• DO THIS
Please rewrite the records below, changing every "GUI agent" to "screen assistant" and leaving everything else as it is.
++++++++++
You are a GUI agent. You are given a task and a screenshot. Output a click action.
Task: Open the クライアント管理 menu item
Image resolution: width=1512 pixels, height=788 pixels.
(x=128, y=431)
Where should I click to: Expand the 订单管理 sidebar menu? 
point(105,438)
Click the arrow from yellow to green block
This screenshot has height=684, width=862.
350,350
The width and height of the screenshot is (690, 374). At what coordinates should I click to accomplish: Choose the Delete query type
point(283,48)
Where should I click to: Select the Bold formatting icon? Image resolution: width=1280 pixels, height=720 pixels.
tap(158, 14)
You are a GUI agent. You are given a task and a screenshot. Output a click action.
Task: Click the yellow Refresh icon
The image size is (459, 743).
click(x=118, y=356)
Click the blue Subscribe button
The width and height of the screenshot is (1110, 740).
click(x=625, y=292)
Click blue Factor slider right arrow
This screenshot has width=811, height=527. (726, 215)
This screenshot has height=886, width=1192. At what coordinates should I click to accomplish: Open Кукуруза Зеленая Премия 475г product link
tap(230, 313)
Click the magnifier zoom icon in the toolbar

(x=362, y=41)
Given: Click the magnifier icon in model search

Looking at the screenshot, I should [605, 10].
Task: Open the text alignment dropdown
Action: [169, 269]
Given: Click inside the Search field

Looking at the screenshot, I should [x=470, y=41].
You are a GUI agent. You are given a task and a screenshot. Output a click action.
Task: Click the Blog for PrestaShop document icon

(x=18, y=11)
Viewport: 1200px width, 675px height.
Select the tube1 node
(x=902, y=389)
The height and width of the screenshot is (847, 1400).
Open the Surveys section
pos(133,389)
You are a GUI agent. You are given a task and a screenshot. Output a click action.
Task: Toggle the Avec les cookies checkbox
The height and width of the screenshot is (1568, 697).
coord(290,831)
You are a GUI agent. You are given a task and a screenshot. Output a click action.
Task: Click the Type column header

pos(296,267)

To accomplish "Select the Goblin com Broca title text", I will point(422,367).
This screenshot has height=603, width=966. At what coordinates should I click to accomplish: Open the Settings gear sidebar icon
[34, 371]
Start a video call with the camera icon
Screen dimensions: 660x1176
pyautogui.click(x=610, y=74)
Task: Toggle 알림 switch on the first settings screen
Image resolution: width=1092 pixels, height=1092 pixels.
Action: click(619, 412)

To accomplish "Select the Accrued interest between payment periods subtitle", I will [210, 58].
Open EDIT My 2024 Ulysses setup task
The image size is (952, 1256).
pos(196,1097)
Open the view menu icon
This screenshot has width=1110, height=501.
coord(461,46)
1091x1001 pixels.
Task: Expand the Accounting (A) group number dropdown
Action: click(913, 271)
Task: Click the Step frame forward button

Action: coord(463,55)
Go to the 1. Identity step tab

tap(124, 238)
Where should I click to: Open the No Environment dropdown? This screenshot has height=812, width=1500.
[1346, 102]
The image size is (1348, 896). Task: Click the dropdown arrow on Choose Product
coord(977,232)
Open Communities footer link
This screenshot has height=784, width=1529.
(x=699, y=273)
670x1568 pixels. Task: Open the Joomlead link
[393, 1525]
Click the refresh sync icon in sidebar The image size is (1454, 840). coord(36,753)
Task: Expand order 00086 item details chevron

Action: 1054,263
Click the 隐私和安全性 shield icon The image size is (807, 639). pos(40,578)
++++++++++
• ANSWER TO THIS PROBLEM
You are a screen assistant. You are given a task and a screenshot. Output a click action.
Task: Open the クライアント管理 menu item
Image resolution: width=1512 pixels, height=788 pixels.
(x=128, y=431)
Where should I click to: Expand the 订单管理 sidebar menu? 
point(105,438)
Click the arrow from yellow to green block
This screenshot has height=684, width=862.
350,350
The width and height of the screenshot is (690, 374). At what coordinates should I click to accomplish: Choose the Delete query type
point(283,48)
Where should I click to: Select the Bold formatting icon? Image resolution: width=1280 pixels, height=720 pixels.
tap(158, 14)
You are a screen assistant. You are given a task and a screenshot. Output a click action.
Task: Click the yellow Refresh icon
The image size is (459, 743).
click(x=118, y=356)
Click the blue Subscribe button
The width and height of the screenshot is (1110, 740).
click(x=625, y=292)
Click blue Factor slider right arrow
This screenshot has width=811, height=527. (726, 215)
This screenshot has height=886, width=1192. At what coordinates should I click to accomplish: Open Кукуруза Зеленая Премия 475г product link
tap(230, 313)
Click the magnifier zoom icon in the toolbar

(x=362, y=41)
Given: Click the magnifier icon in model search

Looking at the screenshot, I should [605, 10].
Task: Open the text alignment dropdown
Action: [169, 269]
Given: Click inside the Search field

Looking at the screenshot, I should [x=470, y=41].
You are a screen assistant. You are given a task and a screenshot. Output a click action.
Task: Click the Blog for PrestaShop document icon

(x=18, y=11)
Viewport: 1200px width, 675px height.
Select the tube1 node
(x=902, y=389)
The height and width of the screenshot is (847, 1400).
Open the Surveys section
pos(133,389)
You are a screen assistant. You are given a task and a screenshot. Output a click action.
Task: Toggle the Avec les cookies checkbox
The height and width of the screenshot is (1568, 697).
coord(290,831)
You are a screen assistant. You are given a task and a screenshot. Output a click action.
Task: Click the Type column header

pos(296,267)

To accomplish "Select the Goblin com Broca title text", I will point(422,367).
This screenshot has height=603, width=966. At what coordinates should I click to accomplish: Open the Settings gear sidebar icon
[34, 371]
Start a video call with the camera icon
Screen dimensions: 660x1176
pyautogui.click(x=610, y=74)
Task: Toggle 알림 switch on the first settings screen
Image resolution: width=1092 pixels, height=1092 pixels.
Action: click(619, 412)

To accomplish "Select the Accrued interest between payment periods subtitle", I will [210, 58].
Open EDIT My 2024 Ulysses setup task
The image size is (952, 1256).
pos(196,1097)
Open the view menu icon
This screenshot has width=1110, height=501.
coord(461,46)
1091x1001 pixels.
Task: Expand the Accounting (A) group number dropdown
Action: click(913, 271)
Task: Click the Step frame forward button

Action: coord(463,55)
Go to the 1. Identity step tab

tap(124, 238)
Where should I click to: Open the No Environment dropdown? This screenshot has height=812, width=1500.
[1346, 102]
The image size is (1348, 896). Task: Click the dropdown arrow on Choose Product
coord(977,232)
Open Communities footer link
This screenshot has height=784, width=1529.
(x=699, y=273)
670x1568 pixels. Task: Open the Joomlead link
[393, 1525]
Click the refresh sync icon in sidebar The image size is (1454, 840). coord(36,753)
Task: Expand order 00086 item details chevron

Action: 1054,263
Click the 隐私和安全性 shield icon The image size is (807, 639). pos(40,578)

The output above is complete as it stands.